The constitution establishes Roman Catholicism as the state religion and requires the state to contribute to its maintenance. The constitution prohibits the state from impeding the free exercise of other religions that does not undermine “universal morality or proper behavior.” Unlike other religious groups, the Catholic Church is not registered as an association and receives special legal recognition. Its assets and holdings are governed consistent with Catholic canon law.
The constitution recognizes the right to practice the religion of one’s choice. By law, a person claiming a violation of religious freedom may file suit with the Constitutional Chamber of the Supreme Court, and may also file a motion before the Constitutional Chamber to have a statute or regulation declared unconstitutional. Additionally, a person claiming a violation of religious freedom may appeal to the Administrative Court to sue the government for alleged discriminatory acts. Legal protections cover discrimination by private persons and entities.
The Ministry of Foreign Affairs and Religion is responsible for managing the government’s relationship with the Catholic Church and other religious groups. According to the law, a group with a minimum of 10 persons may incorporate as an association with judicial status by registering with the public registry of the Ministry of Justice. The government does not require religious groups to register; however, religious groups must register if they choose to engage in any type of fundraising. Registration also entitles them to obtain legal representation and standing to own property.
The constitution forbids Catholic clergy from serving in the capacity of president, vice president, cabinet member, or Supreme Court justice. This prohibition does not apply to non-Catholic clergy.
An executive order provides the legal framework for religious organizations to establish places of worship. Religious organizations must submit applications to the local municipality to establish a place of worship and to comply with safety and noise regulations established by law.
The law establishes that public schools must provide ecumenical religious instruction by a person who is able to promote moral values and tolerance and be respectful of human rights. If a parent on behalf of a child chooses to opt out of religious courses, the parent must make a written request. The Ministry of Public Education provides assistance for religious education to private schools, both Catholic and non-Catholic, including directly hiring teachers and providing teacher salaries and other funds.

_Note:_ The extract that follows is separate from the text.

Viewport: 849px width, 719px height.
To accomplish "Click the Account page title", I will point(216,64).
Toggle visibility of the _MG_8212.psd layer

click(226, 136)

The law allows the government to provide land free of charge to the Catholic Church only. Government-to-church land transfers are typically granted through periodic legislation.
Only Catholic priests and public notaries may perform state-recognized marriages. Wedding ceremonies performed by other religious groups must be legalized through a civil union.
Immigration law requires foreign religious workers to belong to a religious group accredited for migration control purposes by the Ministry of Foreign Affairs and Religion and stipulates religious workers may receive permission to stay at least 90 days but not more than two years. The permission is renewable. In order to obtain accreditation, a religious group must present documentation about its organization, including its complete name, the number of followers, bank information, the number of houses of worship, and the names of and information on the group’s board of directors. Immigration regulations require religious workers to apply for temporary residency before arrival.
The country is a party to the International Covenant on Civil and Political Rights.
The Constitutional Chamber received four claims against the free exercise of religious freedom at educational institutions. The court dismissed two claims due to lack of evidence proving discrimination. In the other two claims, the chamber ruled in favor of the claimants. In one case, the chamber ordered that a student’s exam planned for a Saturday be rescheduled for his observation of the Sabbath. In the other case, the chamber ruled that a Jewish student had the constitutional right to wear the kippah skullcap during classes.
The government included support for the Catholic Church in its annual budget. It earmarked approximately 8.4 million colones ($14,900) for various projects requested by the Catholic Church during the year, including funds needed to make improvements at churches and cemeteries in different parts of the country. This was the only funding for religious groups included in the national budget for 2017. A semi-autonomous government institution sold lottery tickets and used the proceeds to support social programs, including some run by non-Catholic groups.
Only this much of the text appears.